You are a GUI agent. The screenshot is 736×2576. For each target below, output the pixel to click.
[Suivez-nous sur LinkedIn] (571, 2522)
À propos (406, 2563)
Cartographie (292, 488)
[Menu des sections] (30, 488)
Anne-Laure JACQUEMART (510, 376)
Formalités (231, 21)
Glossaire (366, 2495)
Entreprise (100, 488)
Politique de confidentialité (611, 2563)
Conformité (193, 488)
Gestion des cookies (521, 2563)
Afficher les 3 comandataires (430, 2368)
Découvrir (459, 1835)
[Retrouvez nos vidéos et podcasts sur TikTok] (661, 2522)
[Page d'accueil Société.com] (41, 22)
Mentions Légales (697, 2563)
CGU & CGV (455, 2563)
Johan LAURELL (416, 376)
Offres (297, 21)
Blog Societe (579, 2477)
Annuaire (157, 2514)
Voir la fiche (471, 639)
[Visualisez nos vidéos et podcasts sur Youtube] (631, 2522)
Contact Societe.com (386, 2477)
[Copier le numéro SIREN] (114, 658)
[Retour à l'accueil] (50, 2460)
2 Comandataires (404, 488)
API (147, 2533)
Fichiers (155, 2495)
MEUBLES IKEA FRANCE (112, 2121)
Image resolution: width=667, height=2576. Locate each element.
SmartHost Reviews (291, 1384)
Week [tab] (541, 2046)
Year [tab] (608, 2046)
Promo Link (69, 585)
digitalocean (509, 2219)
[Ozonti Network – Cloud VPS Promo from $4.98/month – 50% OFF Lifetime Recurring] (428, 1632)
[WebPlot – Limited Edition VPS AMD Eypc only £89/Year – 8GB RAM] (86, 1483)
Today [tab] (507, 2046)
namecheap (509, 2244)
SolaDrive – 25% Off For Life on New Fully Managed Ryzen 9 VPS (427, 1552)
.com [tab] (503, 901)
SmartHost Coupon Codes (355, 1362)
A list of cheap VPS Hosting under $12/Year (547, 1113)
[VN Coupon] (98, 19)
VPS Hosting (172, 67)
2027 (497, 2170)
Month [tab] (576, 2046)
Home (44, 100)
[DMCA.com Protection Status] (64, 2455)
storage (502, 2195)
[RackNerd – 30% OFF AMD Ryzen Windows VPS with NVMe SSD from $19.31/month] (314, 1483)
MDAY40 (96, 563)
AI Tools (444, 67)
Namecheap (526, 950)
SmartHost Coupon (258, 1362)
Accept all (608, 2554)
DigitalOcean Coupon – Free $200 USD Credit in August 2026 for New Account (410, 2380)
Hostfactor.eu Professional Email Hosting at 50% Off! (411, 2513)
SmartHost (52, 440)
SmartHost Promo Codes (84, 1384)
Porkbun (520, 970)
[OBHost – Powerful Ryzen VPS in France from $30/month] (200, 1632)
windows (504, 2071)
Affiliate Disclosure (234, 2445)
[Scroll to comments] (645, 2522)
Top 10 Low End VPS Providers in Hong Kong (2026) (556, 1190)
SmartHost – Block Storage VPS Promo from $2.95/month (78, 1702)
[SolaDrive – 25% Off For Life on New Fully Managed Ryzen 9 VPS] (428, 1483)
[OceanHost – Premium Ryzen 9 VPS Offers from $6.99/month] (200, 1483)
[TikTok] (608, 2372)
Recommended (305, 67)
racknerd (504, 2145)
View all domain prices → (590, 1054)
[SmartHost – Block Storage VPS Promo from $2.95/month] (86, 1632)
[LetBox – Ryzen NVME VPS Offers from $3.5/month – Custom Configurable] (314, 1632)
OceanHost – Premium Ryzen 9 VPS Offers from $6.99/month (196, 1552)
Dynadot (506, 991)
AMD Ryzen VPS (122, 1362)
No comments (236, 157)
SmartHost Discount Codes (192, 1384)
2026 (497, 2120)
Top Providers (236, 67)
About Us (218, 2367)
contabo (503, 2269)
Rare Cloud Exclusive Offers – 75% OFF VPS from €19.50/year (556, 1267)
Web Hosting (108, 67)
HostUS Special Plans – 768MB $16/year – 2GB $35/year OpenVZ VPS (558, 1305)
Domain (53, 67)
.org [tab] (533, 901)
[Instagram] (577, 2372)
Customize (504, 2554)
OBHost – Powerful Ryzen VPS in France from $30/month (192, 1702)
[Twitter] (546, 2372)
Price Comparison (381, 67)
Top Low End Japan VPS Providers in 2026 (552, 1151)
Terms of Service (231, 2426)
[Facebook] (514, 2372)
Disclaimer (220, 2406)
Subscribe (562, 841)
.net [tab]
•••
About this task —
Among the entries above, the lines between the ones containing "À propos (406, 2563)" and "Gestion des cookies (521, 2563)", inclusive, are to be transcribed exactly. No other line is to be given.

Result of this task —
À propos (406, 2563)
Cartographie (292, 488)
[Menu des sections] (30, 488)
Anne-Laure JACQUEMART (510, 376)
Formalités (231, 21)
Glossaire (366, 2495)
Entreprise (100, 488)
Politique de confidentialité (611, 2563)
Conformité (193, 488)
Gestion des cookies (521, 2563)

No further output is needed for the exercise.